CONSEGNE -
a: Riscrivi il brano sul pino di Napoli da "Il pino di Napoli" a "la ricorrenza dell'evento.", estremi compresi, mettendo "stampe" al posto di "cartoline".
b: Secondo il brano sul pino di Napoli, perché l'albero è diventato un simbolo ben noto dell'oleografia napoletana?
*** BRANO PROPOSTO ***
Il pino di Napoli (tav. 1) era un albero, della specie Pinus pinea (pino domestico), che fino agli anni Ottanta adornava gran parte delle cartoline con la veduta panoramica della città di Napoli e del golfo partenopeo, con il Vesuvio a fare da sfondo, un'immagine che lo ha reso tuttora un simbolo ben noto dell'oleografia napoletana. Si trovava in prossimità della chiesa di Sant'Antonio a Posillipo(tav. 2). In base all'analisi delle raffigurazioni precedenti, dovrebbe essere stato piantato dopo il 1855, o comunque divenuto adulto dopo tale data. Nonostante il valore storico, è stato abbattuto nel 1984 perché malato. Ma dopo l'abbattimento dell'esemplare originario, un nuovo pino di Napoli è stato piantato nel 1995 da Legambiente, che ogni anno celebra la ricorrenza dell'evento.
*** DATI FORNITI ***
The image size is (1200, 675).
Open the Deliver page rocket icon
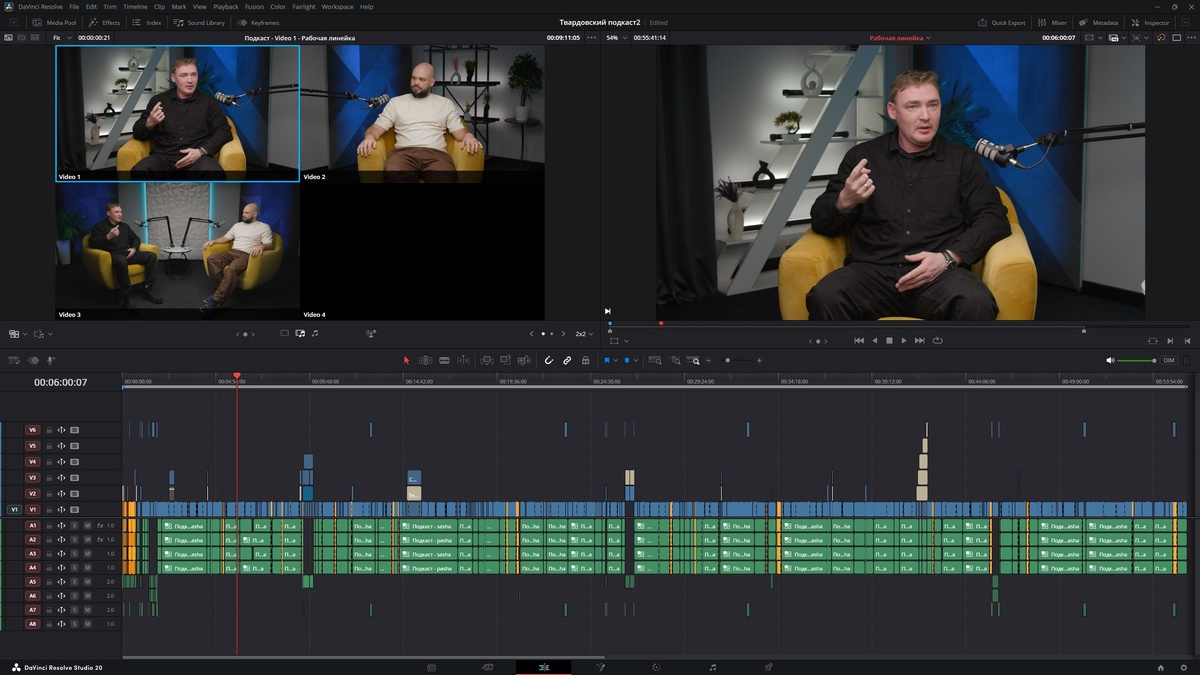tap(768, 667)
***
SOLUZIONI SVOLTE -
a:
Il pino di Napoli (tav. 1) era un albero, della specie Pinus pinea (pino domestico), che fino agli anni Ottanta adornava gran parte delle stampe con la veduta panoramica della città di Napoli e del golfo partenopeo, con il Vesuvio a fare da sfondo, un'immagine che lo ha reso tuttora un simbolo ben noto dell'oleografia napoletana. Si trovava in prossimità della chiesa di Sant'Antonio a Posillipo(tav. 2). In base all'analisi delle raffigurazioni precedenti, dovrebbe essere stato piantato dopo il 1855, o comunque divenuto adulto dopo tale data. Nonostante il valore storico, è stato abbattuto nel 1984 perché malato. Ma dopo l'abbattimento dell'esemplare originario, un nuovo pino di Napoli è stato piantato nel 1995 da Legambiente, che ogni anno celebra la ricorrenza dell'evento.

b: Fino agli anni Ottanta il pino compariva in gran parte delle cartoline con la veduta panoramica di Napoli e del golfo, con il Vesuvio sullo sfondo. È stata quell'immagine a renderlo un simbolo ben noto dell'oleografia napoletana.